## [Goal of the exercise]
Copy out the records below exactly as they appear.

## [The input]

*** Block opens ***

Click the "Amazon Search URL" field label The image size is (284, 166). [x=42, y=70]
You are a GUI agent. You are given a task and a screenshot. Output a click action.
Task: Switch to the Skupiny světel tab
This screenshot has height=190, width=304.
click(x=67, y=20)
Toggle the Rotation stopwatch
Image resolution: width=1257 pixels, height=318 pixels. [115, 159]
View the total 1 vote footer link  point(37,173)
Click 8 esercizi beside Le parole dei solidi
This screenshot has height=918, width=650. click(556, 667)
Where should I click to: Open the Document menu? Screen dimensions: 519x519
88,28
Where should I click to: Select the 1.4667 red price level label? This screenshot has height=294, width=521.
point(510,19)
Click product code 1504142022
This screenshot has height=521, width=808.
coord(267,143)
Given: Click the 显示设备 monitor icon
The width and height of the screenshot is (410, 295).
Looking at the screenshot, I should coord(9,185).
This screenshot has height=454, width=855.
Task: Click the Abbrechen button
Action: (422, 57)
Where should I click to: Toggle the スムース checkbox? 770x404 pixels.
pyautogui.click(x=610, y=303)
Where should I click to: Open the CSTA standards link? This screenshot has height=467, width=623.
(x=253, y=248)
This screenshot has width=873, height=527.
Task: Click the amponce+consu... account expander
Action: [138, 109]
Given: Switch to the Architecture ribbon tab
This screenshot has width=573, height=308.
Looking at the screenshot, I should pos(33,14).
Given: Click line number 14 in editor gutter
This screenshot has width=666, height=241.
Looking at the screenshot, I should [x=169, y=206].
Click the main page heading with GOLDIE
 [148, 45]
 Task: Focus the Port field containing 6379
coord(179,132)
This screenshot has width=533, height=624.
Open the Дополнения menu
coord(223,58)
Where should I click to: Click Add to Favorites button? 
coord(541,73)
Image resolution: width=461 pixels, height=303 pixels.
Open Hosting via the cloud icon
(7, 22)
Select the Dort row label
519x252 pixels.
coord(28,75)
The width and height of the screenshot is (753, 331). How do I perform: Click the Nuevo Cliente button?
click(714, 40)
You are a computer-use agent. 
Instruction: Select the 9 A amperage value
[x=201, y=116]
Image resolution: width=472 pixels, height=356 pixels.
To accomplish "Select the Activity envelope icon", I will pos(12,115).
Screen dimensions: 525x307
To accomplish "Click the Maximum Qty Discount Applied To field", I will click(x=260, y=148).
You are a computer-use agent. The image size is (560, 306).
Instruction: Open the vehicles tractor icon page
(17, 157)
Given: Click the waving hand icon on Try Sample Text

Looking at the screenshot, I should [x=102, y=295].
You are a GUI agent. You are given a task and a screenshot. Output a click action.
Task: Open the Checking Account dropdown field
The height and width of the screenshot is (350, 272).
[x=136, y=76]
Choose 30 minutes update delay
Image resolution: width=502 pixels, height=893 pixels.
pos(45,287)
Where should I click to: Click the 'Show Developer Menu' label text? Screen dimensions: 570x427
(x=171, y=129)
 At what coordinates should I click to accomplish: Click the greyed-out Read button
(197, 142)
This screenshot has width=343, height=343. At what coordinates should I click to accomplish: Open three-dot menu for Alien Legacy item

*** Block closes ***

## [Your response]
Click the "Amazon Search URL" field label The image size is (284, 166). [x=42, y=70]
You are a GUI agent. You are given a task and a screenshot. Output a click action.
Task: Switch to the Skupiny světel tab
This screenshot has height=190, width=304.
click(x=67, y=20)
Toggle the Rotation stopwatch
Image resolution: width=1257 pixels, height=318 pixels. [115, 159]
View the total 1 vote footer link  point(37,173)
Click 8 esercizi beside Le parole dei solidi
This screenshot has height=918, width=650. click(556, 667)
Where should I click to: Open the Document menu? Screen dimensions: 519x519
88,28
Where should I click to: Select the 1.4667 red price level label? This screenshot has height=294, width=521.
point(510,19)
Click product code 1504142022
This screenshot has height=521, width=808.
coord(267,143)
Given: Click the 显示设备 monitor icon
The width and height of the screenshot is (410, 295).
Looking at the screenshot, I should coord(9,185).
This screenshot has height=454, width=855.
Task: Click the Abbrechen button
Action: (422, 57)
Where should I click to: Toggle the スムース checkbox? 770x404 pixels.
pyautogui.click(x=610, y=303)
Where should I click to: Open the CSTA standards link? This screenshot has height=467, width=623.
(x=253, y=248)
This screenshot has width=873, height=527.
Task: Click the amponce+consu... account expander
Action: [138, 109]
Given: Switch to the Architecture ribbon tab
This screenshot has width=573, height=308.
Looking at the screenshot, I should pos(33,14).
Given: Click line number 14 in editor gutter
This screenshot has width=666, height=241.
Looking at the screenshot, I should [x=169, y=206].
Click the main page heading with GOLDIE
 [148, 45]
 Task: Focus the Port field containing 6379
coord(179,132)
This screenshot has width=533, height=624.
Open the Дополнения menu
coord(223,58)
Where should I click to: Click Add to Favorites button? 
coord(541,73)
Image resolution: width=461 pixels, height=303 pixels.
Open Hosting via the cloud icon
(7, 22)
Select the Dort row label
519x252 pixels.
coord(28,75)
The width and height of the screenshot is (753, 331). How do I perform: Click the Nuevo Cliente button?
click(714, 40)
You are a computer-use agent. 
Instruction: Select the 9 A amperage value
[x=201, y=116]
Image resolution: width=472 pixels, height=356 pixels.
To accomplish "Select the Activity envelope icon", I will pos(12,115).
Screen dimensions: 525x307
To accomplish "Click the Maximum Qty Discount Applied To field", I will click(x=260, y=148).
You are a computer-use agent. The image size is (560, 306).
Instruction: Open the vehicles tractor icon page
(17, 157)
Given: Click the waving hand icon on Try Sample Text

Looking at the screenshot, I should [x=102, y=295].
You are a GUI agent. You are given a task and a screenshot. Output a click action.
Task: Open the Checking Account dropdown field
The height and width of the screenshot is (350, 272).
[x=136, y=76]
Choose 30 minutes update delay
Image resolution: width=502 pixels, height=893 pixels.
pos(45,287)
Where should I click to: Click the 'Show Developer Menu' label text? Screen dimensions: 570x427
(x=171, y=129)
 At what coordinates should I click to accomplish: Click the greyed-out Read button
(197, 142)
This screenshot has width=343, height=343. At what coordinates should I click to accomplish: Open three-dot menu for Alien Legacy item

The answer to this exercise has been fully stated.